# 課題の目的:
「Given: Click the 立即注册 register button」を含む行から「Looking at the」を含む行までを、両端の行も含め、空行は除いて番号付きリストとして出力してもらえますか？

# 処理対象の行:
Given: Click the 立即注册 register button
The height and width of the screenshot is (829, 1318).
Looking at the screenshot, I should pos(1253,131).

* * *

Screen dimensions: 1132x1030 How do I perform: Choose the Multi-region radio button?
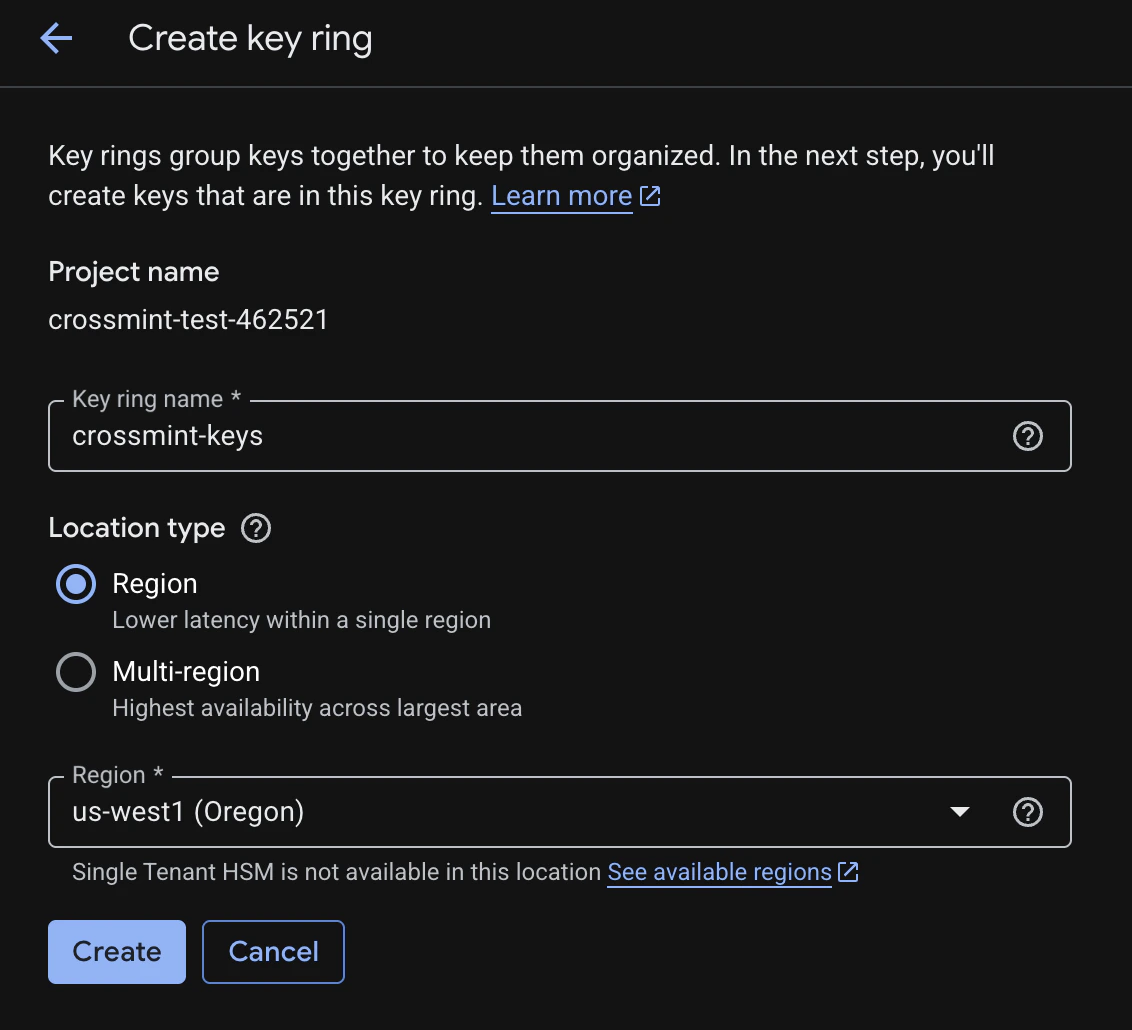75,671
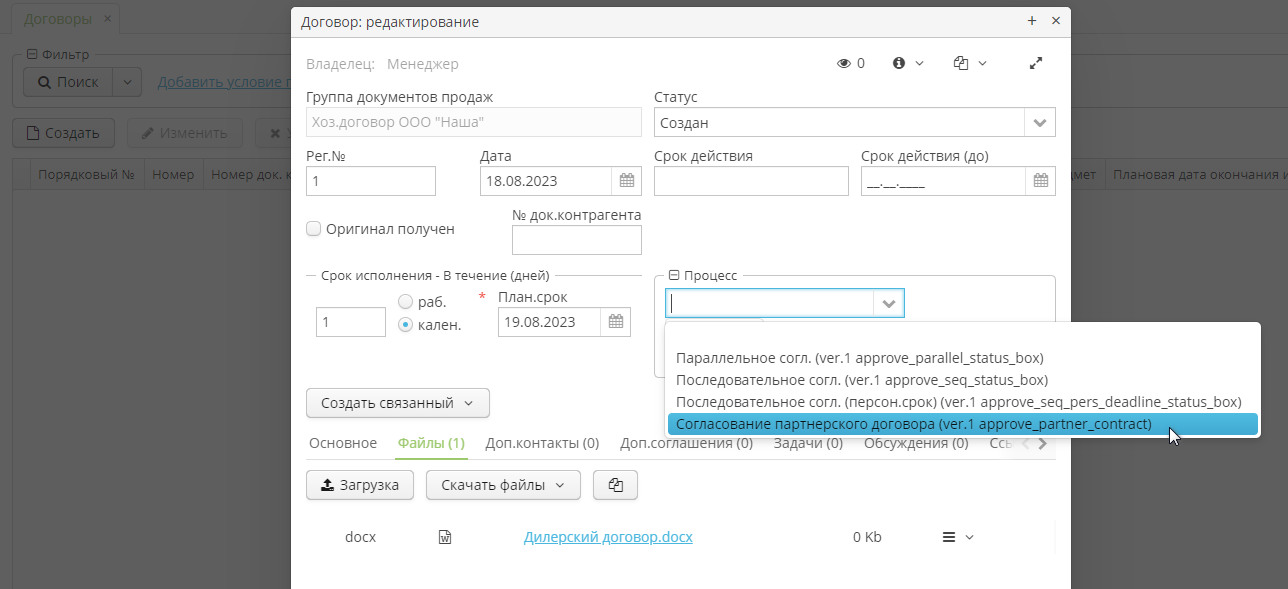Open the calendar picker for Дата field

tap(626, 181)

# 演習の解答:
1. Given: Click the 立即注册 register button
2. The height and width of the screenshot is (829, 1318).
3. Looking at the screenshot, I should pos(1253,131).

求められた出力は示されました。